GIVEN RECORDS:

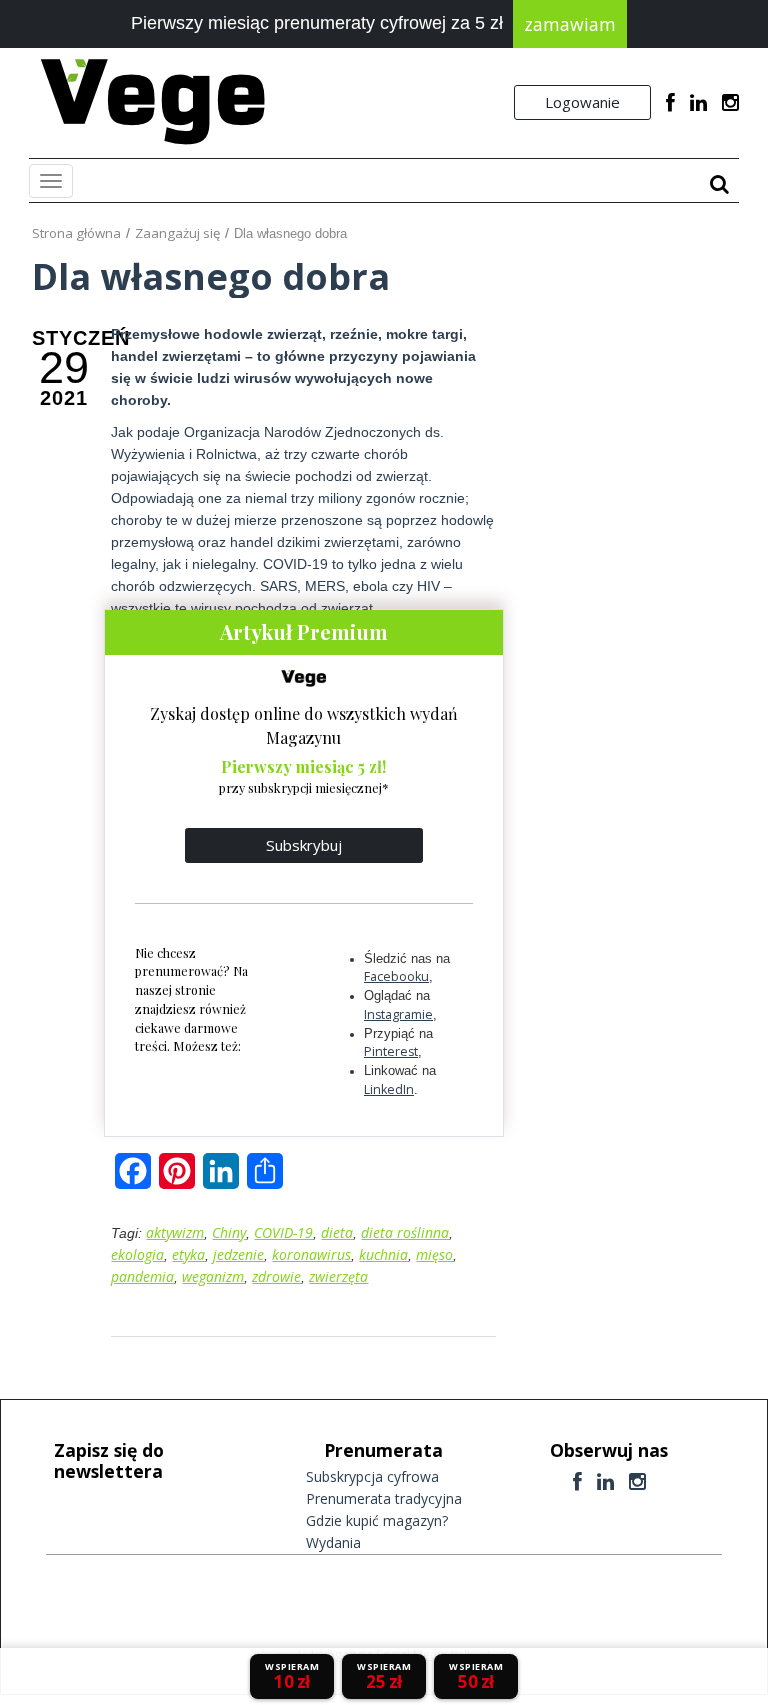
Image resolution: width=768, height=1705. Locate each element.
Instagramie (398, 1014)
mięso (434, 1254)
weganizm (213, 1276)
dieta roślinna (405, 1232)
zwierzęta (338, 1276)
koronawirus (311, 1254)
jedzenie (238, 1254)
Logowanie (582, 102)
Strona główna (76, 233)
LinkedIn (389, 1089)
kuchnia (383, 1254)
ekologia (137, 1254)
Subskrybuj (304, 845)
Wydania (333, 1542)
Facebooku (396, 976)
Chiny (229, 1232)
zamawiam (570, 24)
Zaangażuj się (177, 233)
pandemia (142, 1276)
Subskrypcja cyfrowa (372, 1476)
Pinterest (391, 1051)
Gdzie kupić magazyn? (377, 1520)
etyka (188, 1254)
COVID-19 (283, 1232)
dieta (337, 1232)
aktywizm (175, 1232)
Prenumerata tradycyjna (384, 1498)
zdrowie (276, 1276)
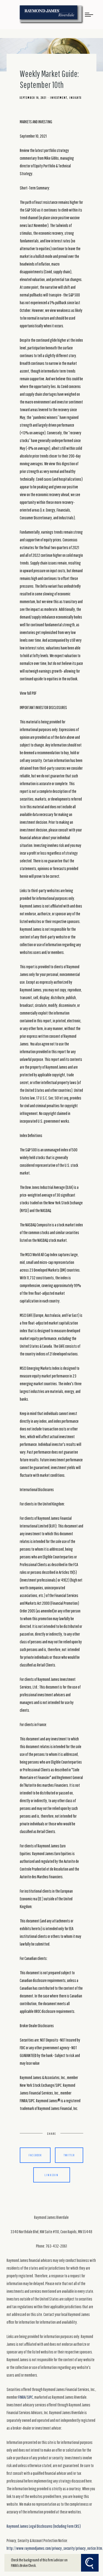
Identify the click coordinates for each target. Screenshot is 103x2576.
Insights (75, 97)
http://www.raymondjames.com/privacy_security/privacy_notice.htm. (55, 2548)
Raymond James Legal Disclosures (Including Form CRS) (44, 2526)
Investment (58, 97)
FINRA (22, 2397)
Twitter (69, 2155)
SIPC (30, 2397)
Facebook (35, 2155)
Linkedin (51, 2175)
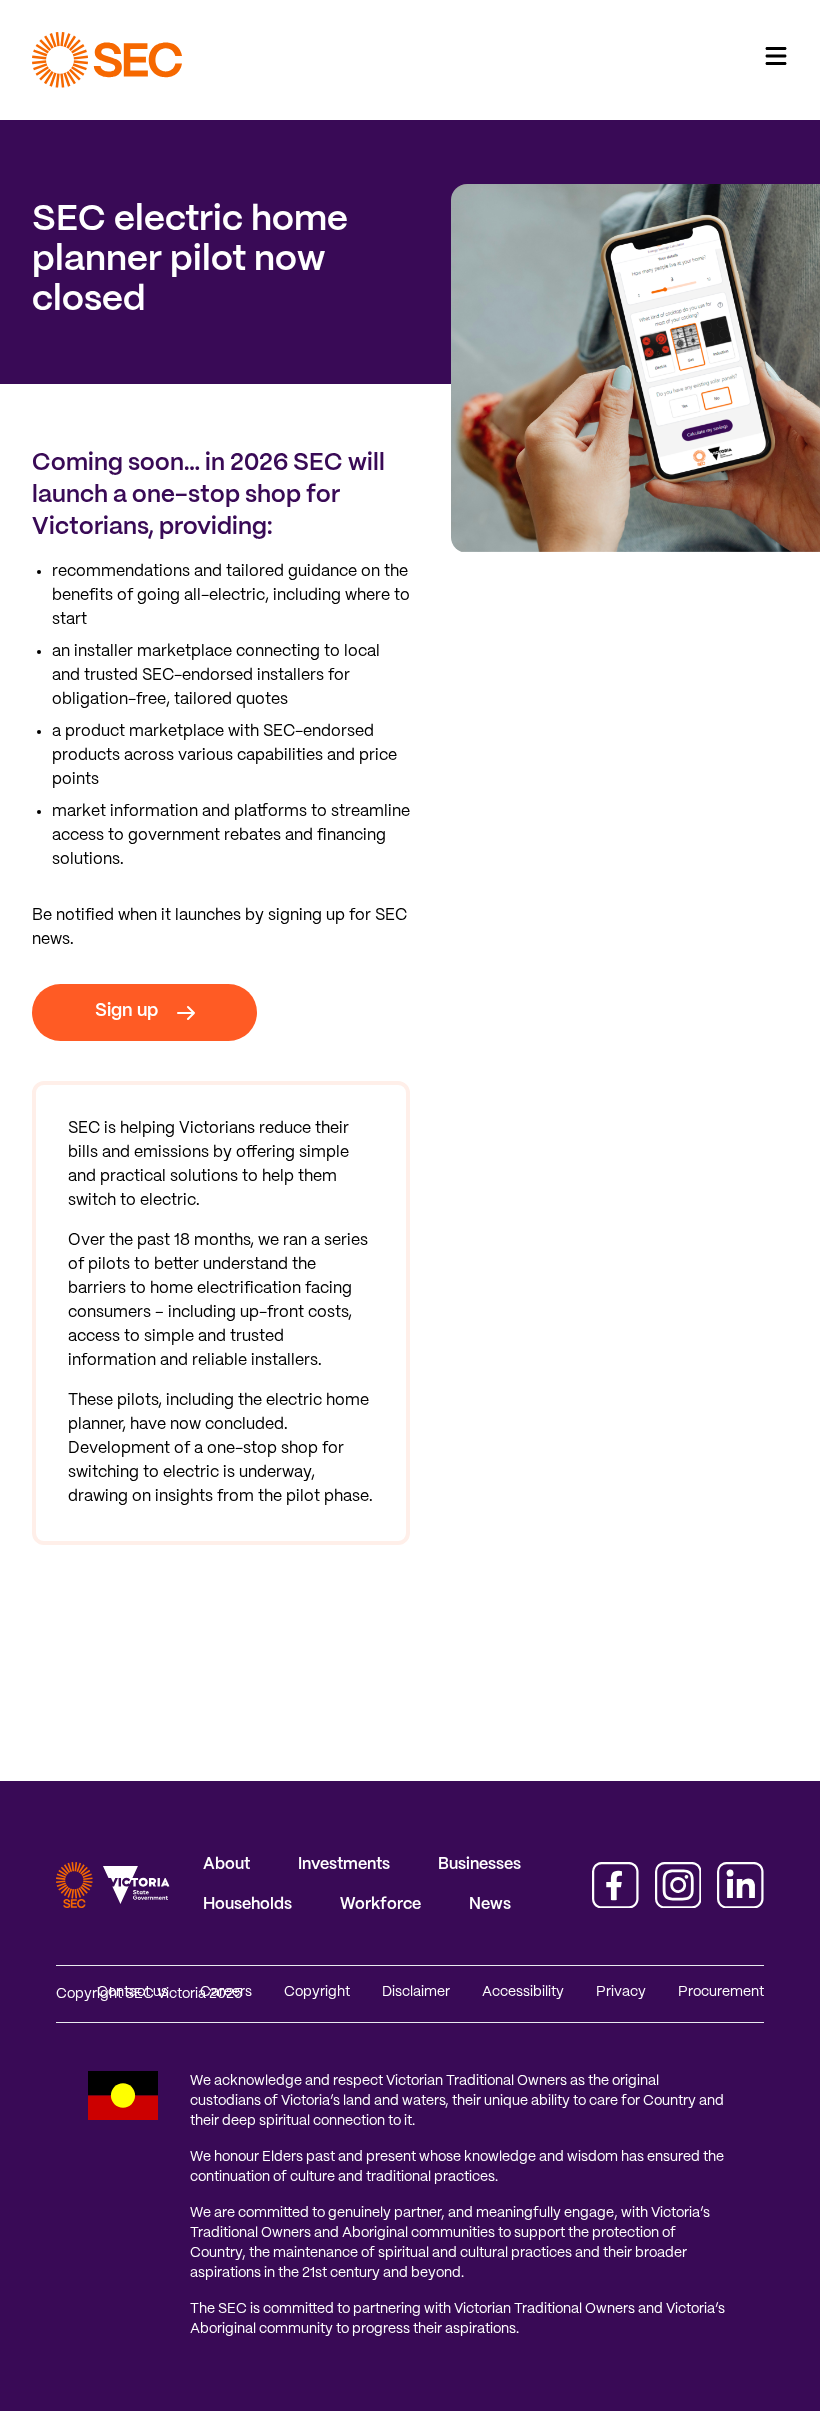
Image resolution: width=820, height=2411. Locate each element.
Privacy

---

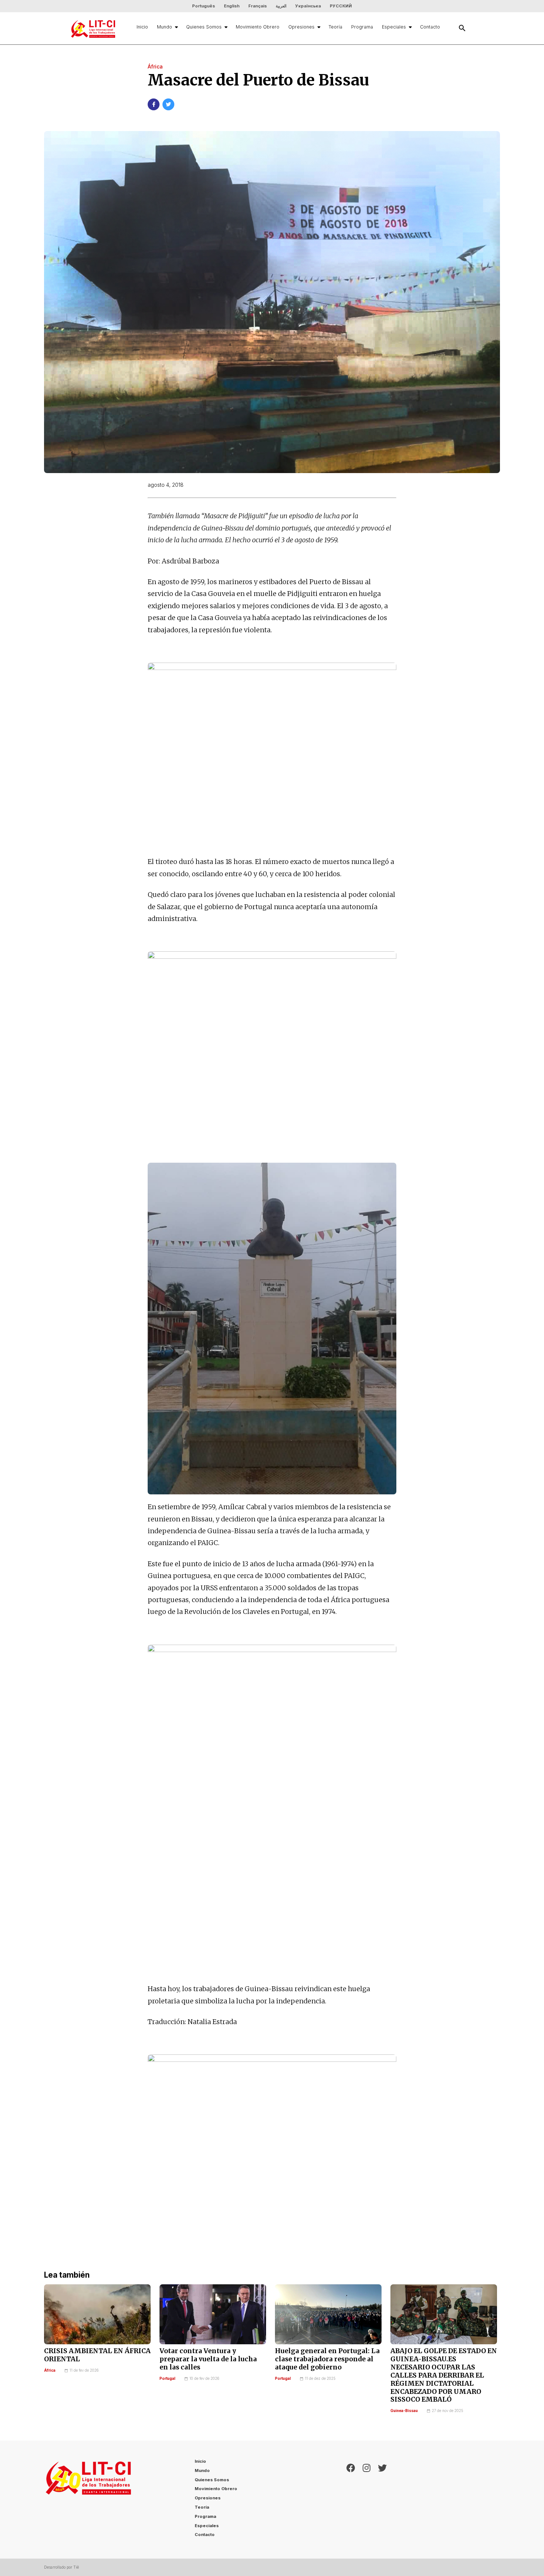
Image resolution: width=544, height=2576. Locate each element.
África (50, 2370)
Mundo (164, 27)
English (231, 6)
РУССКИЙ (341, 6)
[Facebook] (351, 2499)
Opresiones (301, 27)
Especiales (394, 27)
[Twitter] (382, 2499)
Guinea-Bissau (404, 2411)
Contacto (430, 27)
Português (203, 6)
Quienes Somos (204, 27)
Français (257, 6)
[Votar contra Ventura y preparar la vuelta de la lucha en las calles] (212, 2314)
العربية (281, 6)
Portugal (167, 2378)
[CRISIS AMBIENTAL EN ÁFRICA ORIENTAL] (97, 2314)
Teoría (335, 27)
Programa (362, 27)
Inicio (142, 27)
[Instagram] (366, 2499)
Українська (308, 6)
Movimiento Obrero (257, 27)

==

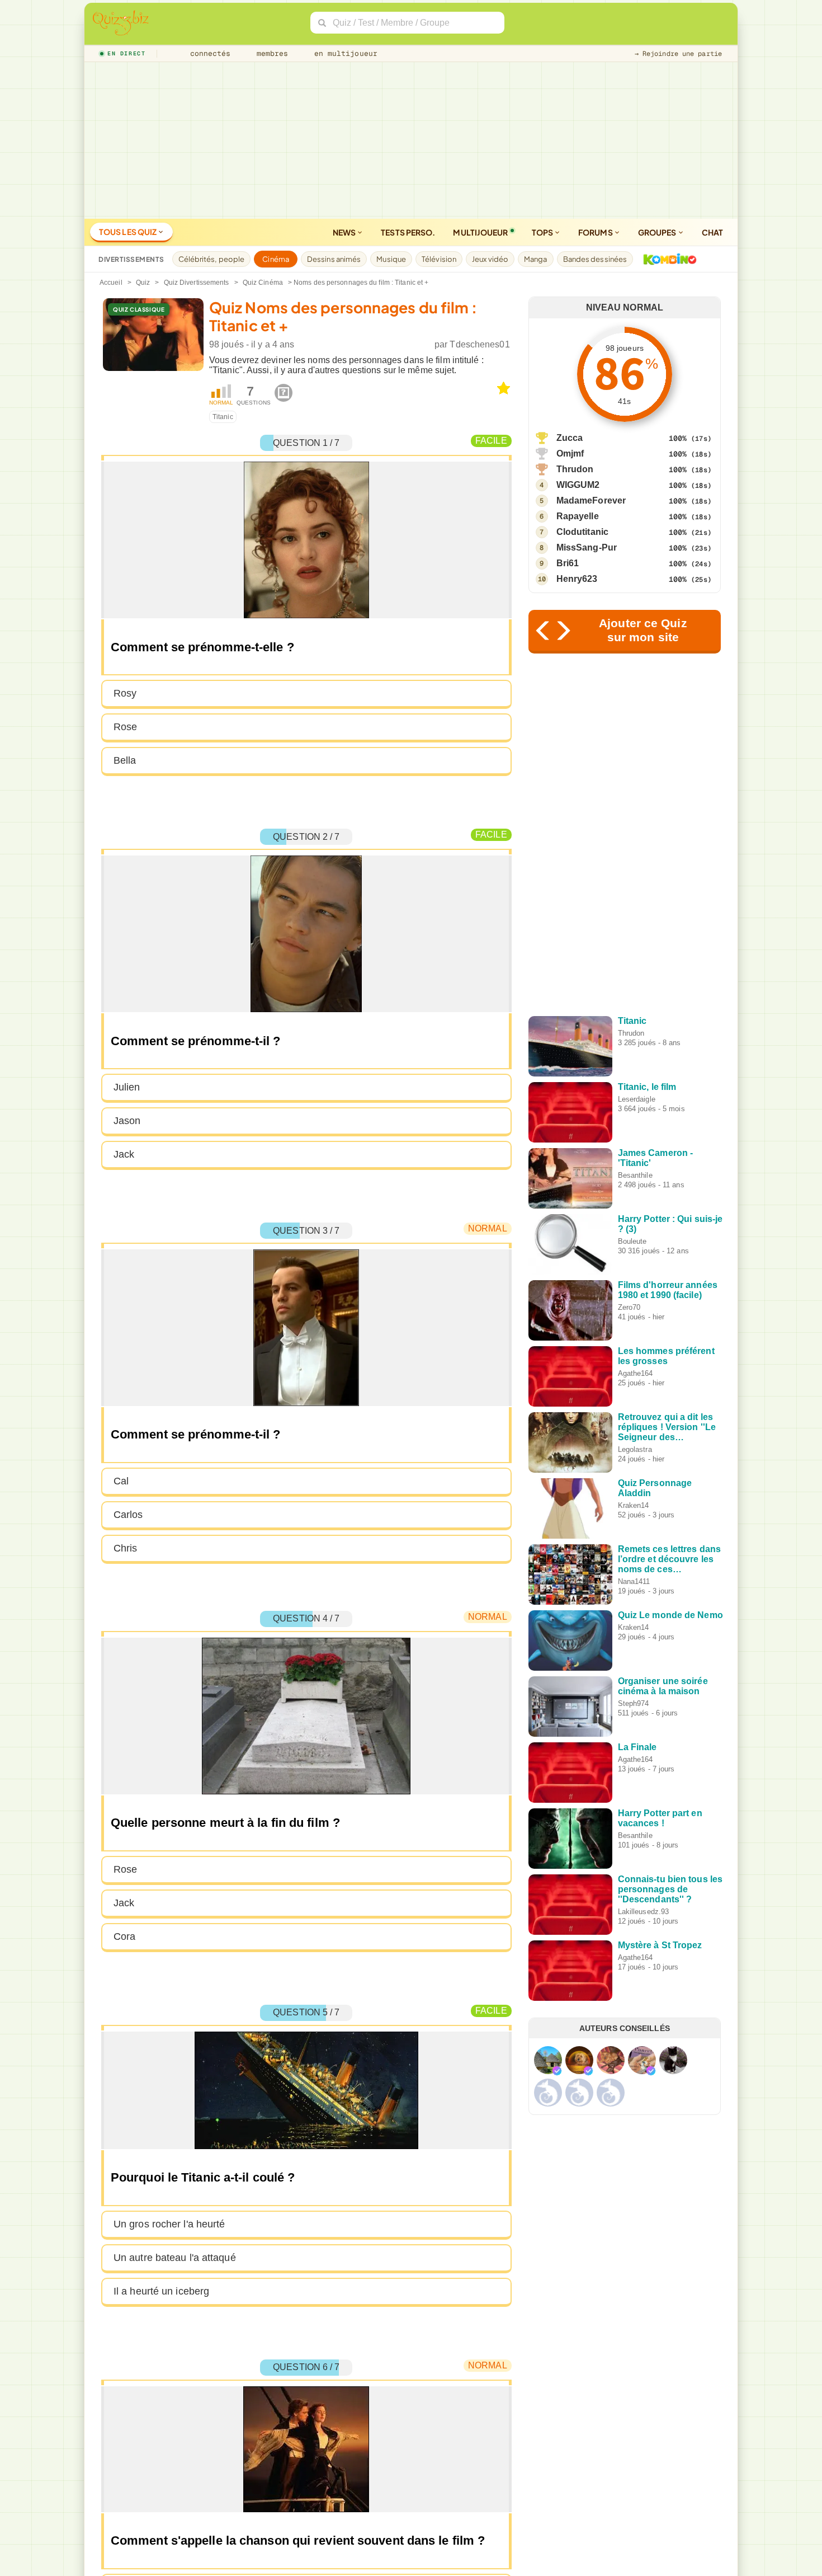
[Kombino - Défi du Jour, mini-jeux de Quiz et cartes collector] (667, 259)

WORK REQUIRED: The word "height" occurs on some lines of the entries. Work out how many such lines there are and reply with the number alone.

COMPLETED EXERCISE: 3